Soon after isoniazid was employed in the management of tuberculosis, researchers noted that some patients develop peripheral neuropathy. This was characterized by symmetrical numbness in hands and feet which is described as "stocking-glove" distribution. This neuropathy was more severe in patients who received higher doses of isoniazid. At later stages, the neuropathy was characterized also by pain involving muscles and bones. In 1954, Biehl and Vilter of the University of Cincinnati College of Medicine investigated urine excretion of vitamin B group in the patients that received isoniazid. They found elevated levels of pyridoxine, also called vitamin B-6 that were more pronounced in patients on high doses of isoniazid. This suggested that isoniazid caused vitamin B-6 deficiency, which presented clinically as peripheral neuropathy.

Vitamin B-6

Vitamin B-6 is essential for many biochemical processes. It is an important co-factor in metabolism of glucose, lipids and proteins, as well as in generation of hemoglobin, the protein in red blood cells that is critical for carrying oxygen from lungs to peripheral organs. Importantly, vitamin B-6 is also plays critical role in synthesis of several molecules of nervous system, such as histamine, serotonin, dopamine or gamma-aminobutyric acid.
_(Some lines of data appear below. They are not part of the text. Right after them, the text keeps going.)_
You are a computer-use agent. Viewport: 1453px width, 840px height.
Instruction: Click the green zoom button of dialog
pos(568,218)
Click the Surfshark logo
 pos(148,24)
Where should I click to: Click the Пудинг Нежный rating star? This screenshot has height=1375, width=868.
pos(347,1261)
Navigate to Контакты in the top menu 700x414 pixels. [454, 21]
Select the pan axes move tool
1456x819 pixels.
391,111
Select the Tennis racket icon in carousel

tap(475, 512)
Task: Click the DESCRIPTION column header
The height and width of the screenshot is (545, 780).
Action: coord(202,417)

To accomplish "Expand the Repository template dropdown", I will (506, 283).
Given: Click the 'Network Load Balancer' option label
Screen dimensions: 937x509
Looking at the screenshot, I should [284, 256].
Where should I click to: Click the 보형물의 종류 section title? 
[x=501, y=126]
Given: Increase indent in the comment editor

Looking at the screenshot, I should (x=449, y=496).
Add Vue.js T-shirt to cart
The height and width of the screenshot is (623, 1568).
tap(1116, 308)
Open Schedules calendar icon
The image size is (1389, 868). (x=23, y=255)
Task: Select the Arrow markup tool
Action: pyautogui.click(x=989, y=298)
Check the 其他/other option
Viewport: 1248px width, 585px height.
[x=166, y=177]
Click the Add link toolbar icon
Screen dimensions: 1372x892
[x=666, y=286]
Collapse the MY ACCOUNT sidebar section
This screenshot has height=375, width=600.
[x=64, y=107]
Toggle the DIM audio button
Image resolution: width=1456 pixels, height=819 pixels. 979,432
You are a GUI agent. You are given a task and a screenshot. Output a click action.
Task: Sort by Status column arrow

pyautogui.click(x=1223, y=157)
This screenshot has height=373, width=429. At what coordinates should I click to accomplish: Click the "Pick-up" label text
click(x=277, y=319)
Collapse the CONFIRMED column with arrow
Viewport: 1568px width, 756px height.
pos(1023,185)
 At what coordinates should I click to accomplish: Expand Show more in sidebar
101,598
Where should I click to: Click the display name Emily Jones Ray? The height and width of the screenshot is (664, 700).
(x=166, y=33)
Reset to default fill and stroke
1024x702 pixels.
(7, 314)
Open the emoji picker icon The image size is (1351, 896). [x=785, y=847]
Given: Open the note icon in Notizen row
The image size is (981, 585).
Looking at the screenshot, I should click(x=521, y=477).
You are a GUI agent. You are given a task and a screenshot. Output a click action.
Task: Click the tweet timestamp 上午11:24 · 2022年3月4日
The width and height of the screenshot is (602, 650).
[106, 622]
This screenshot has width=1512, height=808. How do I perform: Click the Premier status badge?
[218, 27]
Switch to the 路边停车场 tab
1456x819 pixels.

Vitamin B-6 Prevents Isoniazid-Induced Neuropathy

In 1967, Beggs and Jenne from VA Medical Center in Minneapolis, Minnesota, showed there was a competitive relationship between isoniazid and vitamin B-6 and that these two molecules displace each other in biochemical reactions. Today, the neuropathy is prevented by vitamin B-6 routinely given at a dose of 10 to 50 mg per day during tuberculosis treatment. This is used particularly in patients at high risk for developing the neuropathy, such as patients with diabetes, pregnant and nursing women, patients with malnutrition or alcoholism, or acquired immunodeficiency syndrome.